The issue brief highlighted three best practices for payer-provider collaboration.

First, Health Net found that training providers who are new to the Medi-Cal health care system on community supports and CalAIM helped reinforce payer-provider partnership.

Second, the payer offered training and technical support to providers when the CalAIM initiative was launched. Health Net helped providers navigate referrals, authorizations, and other processes. The payer also committed to continuing in that support role even after the initiative’s launch.

Third, the payer spearheaded local roundtable events. The conversations at these roundtable events covered specific topics related to CalAIM’s launch but also, more broadly, allowed participants to share best practices and opportunities for community investments.

Health Net offered several suggestions for payers and healthcare stakeholders to incorporate into their operational support and funding for providers as well. 

Health Net shared its intentions to secure providers’ access to electronic health records and other health data exchange technologies, offer financial support for workforce expansion and training, and improve quality of care reporting. The payer has issued a request for applications to the contracted enhanced care management and community supports providers in California.

Finally, Health Net shared its goals for supporting providers’ data sharing. Before the initiative launched, the payer’s data analytics team assessed community support needs across California’s counties. Additionally, the payer enhanced its data-sharing technologies and aimed to include social determinants of health data in its data collection processes.

Moving forward, the payer announced that it was ready to start the next phase of the CalAIM initiative. The initiative will continue through 2027. Health Net warned that the payer had already faced some challenges in carrying out the program’s aims and that it expected challenges in the future as well.

“CalAIM Community Supports are a unique opportunity to address social drivers of health and help advance health equity,” Pooja Mittal, DO, Health Net’s chief health equity officer, said in the press release.

“We’ve collectively organized around the needs of our members to serve them more holistically and our early learnings are reflected in our company’s latest report. Still, we know more work lies ahead and we are committed to working proactively and collaboratively to ensure CalAIM’s success.”

Before this issue brief’s publication, Health Net’s work was featured—along with various other payers’ efforts—in a report on health equity from the Institute for Medicaid Innovation.

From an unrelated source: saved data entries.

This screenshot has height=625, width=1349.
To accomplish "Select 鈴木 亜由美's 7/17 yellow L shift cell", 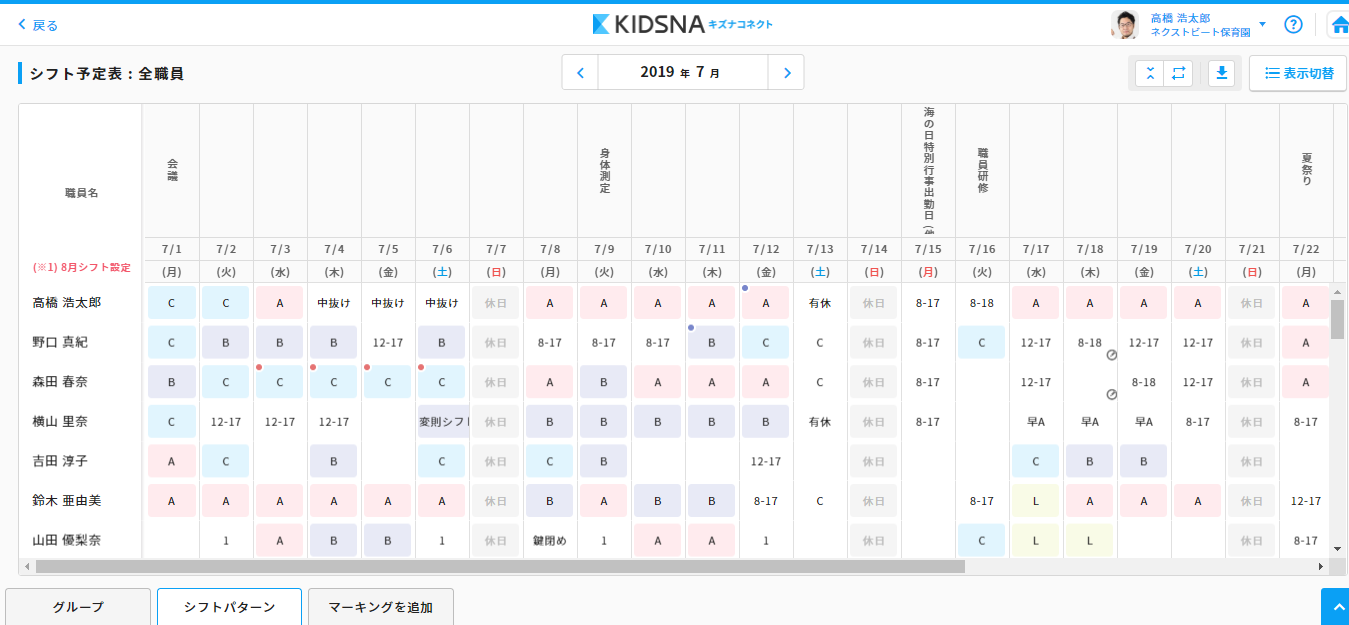I will 1036,501.
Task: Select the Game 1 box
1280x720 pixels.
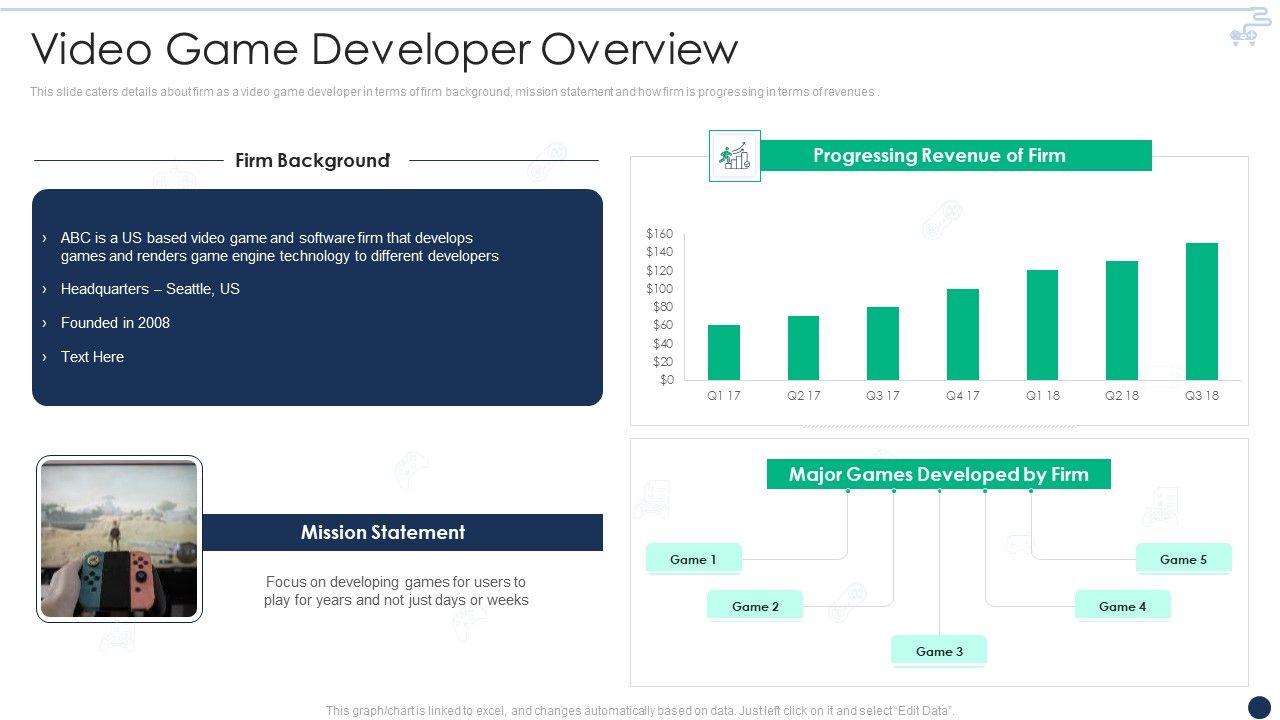Action: pyautogui.click(x=693, y=559)
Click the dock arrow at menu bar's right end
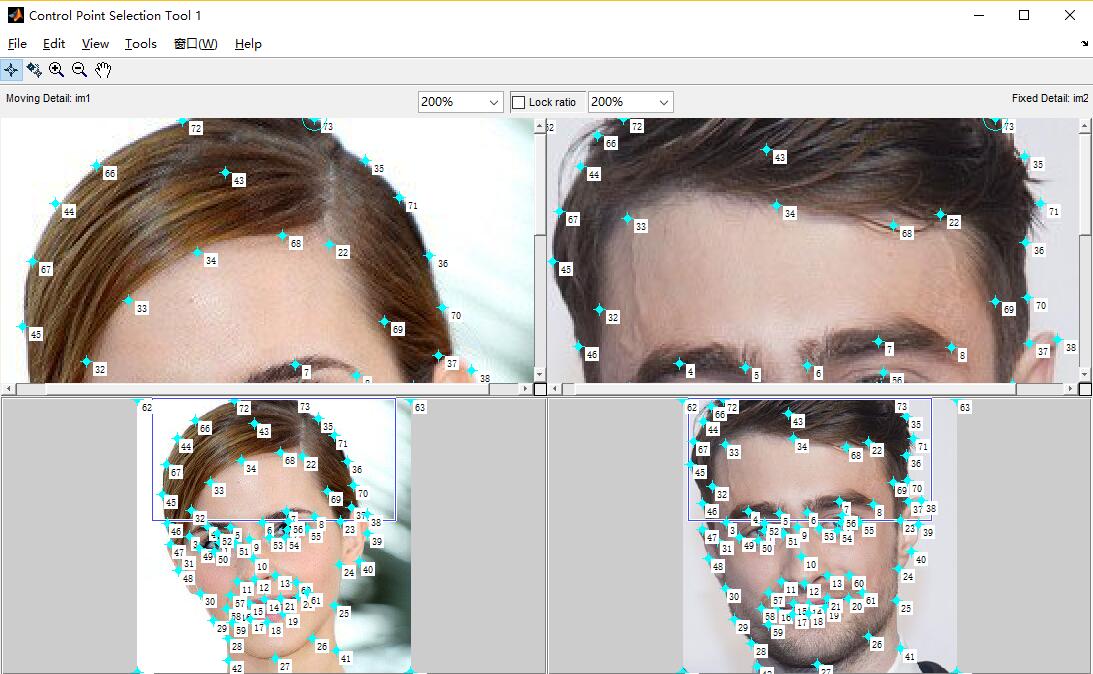 pos(1084,44)
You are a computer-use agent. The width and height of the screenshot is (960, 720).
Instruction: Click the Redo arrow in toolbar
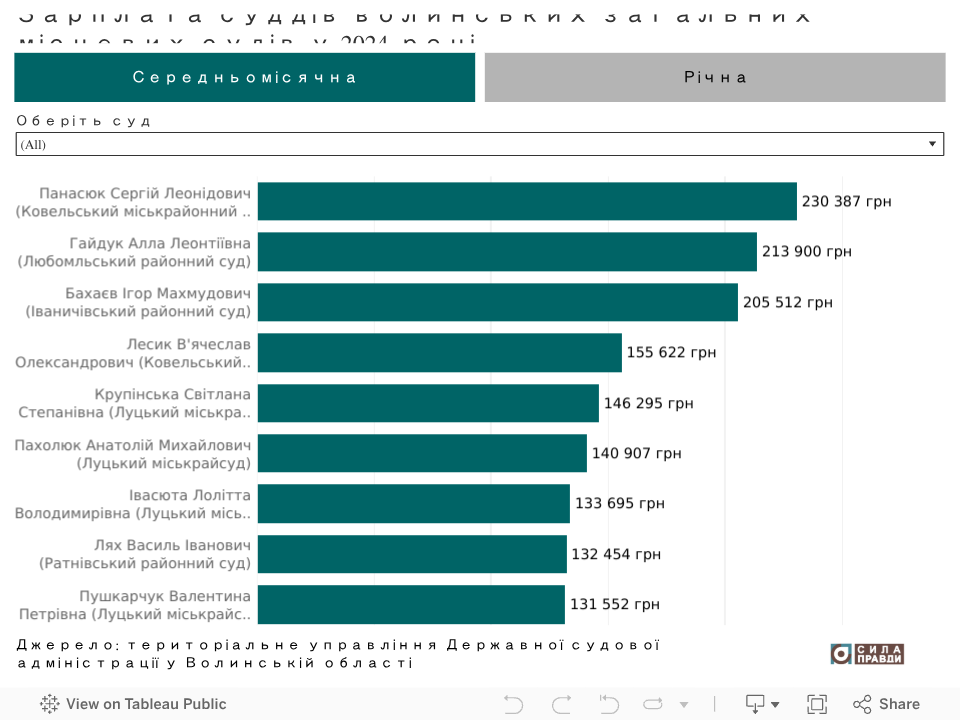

The push for greater social determinants of health support extends beyond California’s borders.

In the mid-Atlantic region, CareFirst BlueCross BlueShield worked with a healthcare analytics company to identify health equity needs and social risk factors.

In Texas, Humana worked with community-based organizations and a technology platform to address Medicare Advantage members’ social determinants of health needs.

And the movement to address social determinants of health continues to gain momentum on a national scale. The Association for Community Affiliated Plans (ACAP) launched a center to explore social determinants of health strategies and best practices. Humana has outlined steps that the industry as a whole can take to make progress on this issue.